The 1.5-mile Willie Browne Trail winds through the 600 undeveloped acres at Theodore Roosevelt Area, donated by the trail’s namesake to the Nature Conservancy in 1969.  The Spanish Pond Trail connects this trail with Fort Caroline National Memorial.

Instagram-worthy Photo

The tabby walls of 23 of the original 32 slave quarters still stand in a row at Kingsley Plantation. 

Peak Season

Winter

Hours

https://www.nps.gov/timu/planyourvisit/hours.htm

Fees

None

Road Conditions

All major roads are paved, but the fastest route between Fort Caroline and Kingsley Plantation is probably via the St. Johns River Ferry.

Camping

The NPS does not have a campground, but nearby Little Talbot Island State Park, Huguenot Memorial Park, and Kathryn Abbey Hanna Park all do.

Related Sites

Fort Caroline National Memorial (Florida)

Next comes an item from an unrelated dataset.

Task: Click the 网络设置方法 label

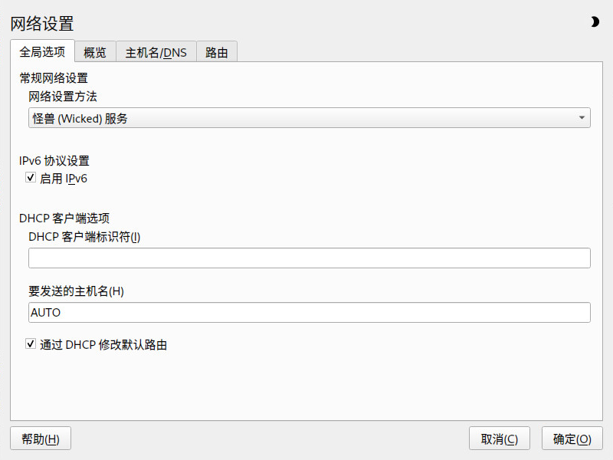Action: pos(63,97)
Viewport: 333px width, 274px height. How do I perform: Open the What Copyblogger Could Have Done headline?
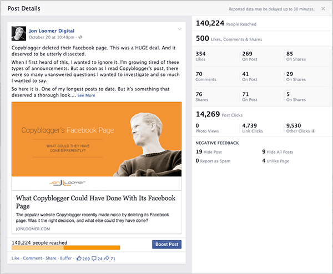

Fort Matanzas National Monument (Florida)

Castillo de San Marcos National Monument (Florida)

Explore More – Florida had “relatively liberal” racial policies under Spanish rule, but that changed when it became a U.S. territory in what year?

Keweenaw National Historical Park

Overview

The Keweenaw Peninsula juts north into Lake Superior from Michigan’s Upper Peninsula and is home to the richest copper ore (97% pure) on the planet.  American Indian artifacts made from this region’s copper have been found at several other National Park Service (NPS) sites, such as Georgia’s Ocmulgee Mounds National Historical Park and Ohio’s Hopewell Culture National Historical Park.  In the 1840s, immigrants representing 38 ethnic groups flooded this area to work as miners.  More recently, the NPS led a project to recreate historic buildings and archaeological sites within the digital world of Minecraft (click here for an article).

Highlights

Adventure Mine Tours, Quincy Mine, Delaware Copper Mine, downtown Calumet, Laurinium Mansion

Must-Do Activity

The NPS does not have much of a presence in this park, but rather relies on its partners to preserve the heritage sites.  We highly recommend the Miner’s Tour guided by the Adventure Mining Company in Greenland, Michigan.  In addition to getting a great history lesson, we rappelled down an 80-foot deep mine shaft and walked across a swinging bridge without handrails.  They also offer a less intense tour for all ages.

Best Trail

We walked the streets of Calumet, Michigan while doing our laundry across the street from the historic Calumet Theatre.  The NPS visitor center was closed, but we still got to see the Copper Country Firefighters History Museum and the Keweenaw Heritage Center inside St. Anne’s Church.  We also recommend a stop at the quirky vintage consignment store in the three-story Vertin Building built in 1885.

Instagram-worthy Photo

Quincy Mine is the most tourist-friendly part of Keweenaw National Historical Park offering a museum, tram ride, and underground mine tours.

Peak Season

Summer

Hours

https://www.nps.gov/kewe/planyourvisit/hours.htm

Fees

No NPS fees, but each heritage site charges its own admission with one of the cheapest being the $1 donation per person requested at the Copper Range Historical Museum in South Range, Michigan.

Road Conditions

Most roads are paved, with the exception of the short gravel road to the Adventure Mining Company.

Camping

Fort Wilkins and McLain State Parks both have campgrounds and dispersed campsites can be found in parts of Ottawa National Forest.  Backpacking is popular in Porcupine Mountains Wilderness State Park.

Related Sites

Pictured Rocks National Lakeshore (Michigan)

Isle Royale National Park (Michigan)

Effigy Mounds National Monument (Iowa)

Explore More – How deep was the shaft dug at Quincy Mine before it was closed in 1945 and allowed to fill with water?